• **ASSIGNMENT**:
Within the entries below, the lines from the one with "Where should I click to: Click the Logic" through the one with "Given: Open the Shadow Resolution dropdown" are to be set down exactly, both ends kept.

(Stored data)
- - -
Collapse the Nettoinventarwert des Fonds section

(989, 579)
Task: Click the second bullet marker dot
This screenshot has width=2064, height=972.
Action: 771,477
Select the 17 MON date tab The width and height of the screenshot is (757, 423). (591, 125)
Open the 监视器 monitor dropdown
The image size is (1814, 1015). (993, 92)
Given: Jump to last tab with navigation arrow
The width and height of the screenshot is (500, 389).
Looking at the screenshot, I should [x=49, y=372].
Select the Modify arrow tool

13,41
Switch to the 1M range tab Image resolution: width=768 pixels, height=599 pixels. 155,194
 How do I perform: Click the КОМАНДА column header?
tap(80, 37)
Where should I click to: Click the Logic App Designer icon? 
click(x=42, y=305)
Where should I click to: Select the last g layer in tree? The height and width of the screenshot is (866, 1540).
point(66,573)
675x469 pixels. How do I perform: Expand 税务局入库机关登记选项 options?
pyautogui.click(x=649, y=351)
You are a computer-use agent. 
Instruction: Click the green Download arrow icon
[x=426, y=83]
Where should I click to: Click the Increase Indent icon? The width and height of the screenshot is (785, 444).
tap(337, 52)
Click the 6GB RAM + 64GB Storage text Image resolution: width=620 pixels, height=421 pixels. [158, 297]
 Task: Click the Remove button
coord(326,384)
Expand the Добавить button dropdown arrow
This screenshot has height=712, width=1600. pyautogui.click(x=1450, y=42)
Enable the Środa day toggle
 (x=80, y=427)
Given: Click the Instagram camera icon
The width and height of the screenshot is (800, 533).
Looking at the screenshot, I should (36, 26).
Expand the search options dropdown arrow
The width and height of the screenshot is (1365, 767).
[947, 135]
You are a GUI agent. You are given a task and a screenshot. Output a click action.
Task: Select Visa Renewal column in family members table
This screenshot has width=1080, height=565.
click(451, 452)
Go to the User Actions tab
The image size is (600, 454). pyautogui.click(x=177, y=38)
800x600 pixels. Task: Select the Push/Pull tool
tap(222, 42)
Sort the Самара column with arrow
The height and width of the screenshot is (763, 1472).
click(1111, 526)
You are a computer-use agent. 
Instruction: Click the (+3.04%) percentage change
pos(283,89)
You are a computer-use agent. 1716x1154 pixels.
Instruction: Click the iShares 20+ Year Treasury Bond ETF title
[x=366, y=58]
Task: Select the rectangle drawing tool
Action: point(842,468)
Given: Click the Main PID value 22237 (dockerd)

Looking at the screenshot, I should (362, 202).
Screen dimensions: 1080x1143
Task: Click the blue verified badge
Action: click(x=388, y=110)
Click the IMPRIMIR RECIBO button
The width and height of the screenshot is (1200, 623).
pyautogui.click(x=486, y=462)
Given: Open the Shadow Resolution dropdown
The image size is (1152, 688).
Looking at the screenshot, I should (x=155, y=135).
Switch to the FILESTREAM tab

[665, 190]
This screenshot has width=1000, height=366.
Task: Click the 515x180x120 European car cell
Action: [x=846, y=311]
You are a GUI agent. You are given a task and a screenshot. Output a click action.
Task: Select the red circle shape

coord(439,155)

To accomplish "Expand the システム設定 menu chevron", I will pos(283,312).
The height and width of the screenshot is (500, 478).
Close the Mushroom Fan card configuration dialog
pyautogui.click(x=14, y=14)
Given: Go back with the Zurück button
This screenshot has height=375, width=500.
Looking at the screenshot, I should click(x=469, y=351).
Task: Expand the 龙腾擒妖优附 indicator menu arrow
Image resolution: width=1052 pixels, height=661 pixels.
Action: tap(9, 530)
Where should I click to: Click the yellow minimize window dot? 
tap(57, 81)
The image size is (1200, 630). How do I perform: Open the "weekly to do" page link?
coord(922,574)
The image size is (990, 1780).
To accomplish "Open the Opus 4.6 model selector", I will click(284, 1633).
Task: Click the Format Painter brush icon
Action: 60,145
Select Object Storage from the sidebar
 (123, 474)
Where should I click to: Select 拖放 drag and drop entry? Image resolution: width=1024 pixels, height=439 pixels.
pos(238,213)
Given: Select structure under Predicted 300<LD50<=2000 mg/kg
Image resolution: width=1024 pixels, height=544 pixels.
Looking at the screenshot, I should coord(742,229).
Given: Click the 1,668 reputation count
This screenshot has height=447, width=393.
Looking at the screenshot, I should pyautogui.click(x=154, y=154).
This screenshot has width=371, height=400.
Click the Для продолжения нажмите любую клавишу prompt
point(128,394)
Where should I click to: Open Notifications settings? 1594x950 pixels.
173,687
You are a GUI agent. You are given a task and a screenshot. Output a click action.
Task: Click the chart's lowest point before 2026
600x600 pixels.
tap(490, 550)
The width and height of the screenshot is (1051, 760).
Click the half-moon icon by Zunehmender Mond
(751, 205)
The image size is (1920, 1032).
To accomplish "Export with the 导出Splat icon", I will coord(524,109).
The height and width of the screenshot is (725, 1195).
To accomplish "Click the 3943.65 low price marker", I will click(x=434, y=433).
- - -
• **SOLUTION FOR THIS EXERCISE**:
Where should I click to: Click the Logic App Designer icon? 
click(x=42, y=305)
Where should I click to: Select the last g layer in tree? The height and width of the screenshot is (866, 1540).
point(66,573)
675x469 pixels. How do I perform: Expand 税务局入库机关登记选项 options?
pyautogui.click(x=649, y=351)
You are a computer-use agent. 
Instruction: Click the green Download arrow icon
[x=426, y=83]
Where should I click to: Click the Increase Indent icon? The width and height of the screenshot is (785, 444).
tap(337, 52)
Click the 6GB RAM + 64GB Storage text Image resolution: width=620 pixels, height=421 pixels. [158, 297]
 Task: Click the Remove button
coord(326,384)
Expand the Добавить button dropdown arrow
This screenshot has height=712, width=1600. pyautogui.click(x=1450, y=42)
Enable the Środa day toggle
 (x=80, y=427)
Given: Click the Instagram camera icon
The width and height of the screenshot is (800, 533).
Looking at the screenshot, I should (36, 26).
Expand the search options dropdown arrow
The width and height of the screenshot is (1365, 767).
[947, 135]
You are a GUI agent. You are given a task and a screenshot. Output a click action.
Task: Select Visa Renewal column in family members table
This screenshot has width=1080, height=565.
click(451, 452)
Go to the User Actions tab
The image size is (600, 454). pyautogui.click(x=177, y=38)
800x600 pixels. Task: Select the Push/Pull tool
tap(222, 42)
Sort the Самара column with arrow
The height and width of the screenshot is (763, 1472).
click(1111, 526)
You are a computer-use agent. 
Instruction: Click the (+3.04%) percentage change
pos(283,89)
You are a computer-use agent. 1716x1154 pixels.
Instruction: Click the iShares 20+ Year Treasury Bond ETF title
[x=366, y=58]
Task: Select the rectangle drawing tool
Action: point(842,468)
Given: Click the Main PID value 22237 (dockerd)

Looking at the screenshot, I should (362, 202).
Screen dimensions: 1080x1143
Task: Click the blue verified badge
Action: click(x=388, y=110)
Click the IMPRIMIR RECIBO button
The width and height of the screenshot is (1200, 623).
pyautogui.click(x=486, y=462)
Given: Open the Shadow Resolution dropdown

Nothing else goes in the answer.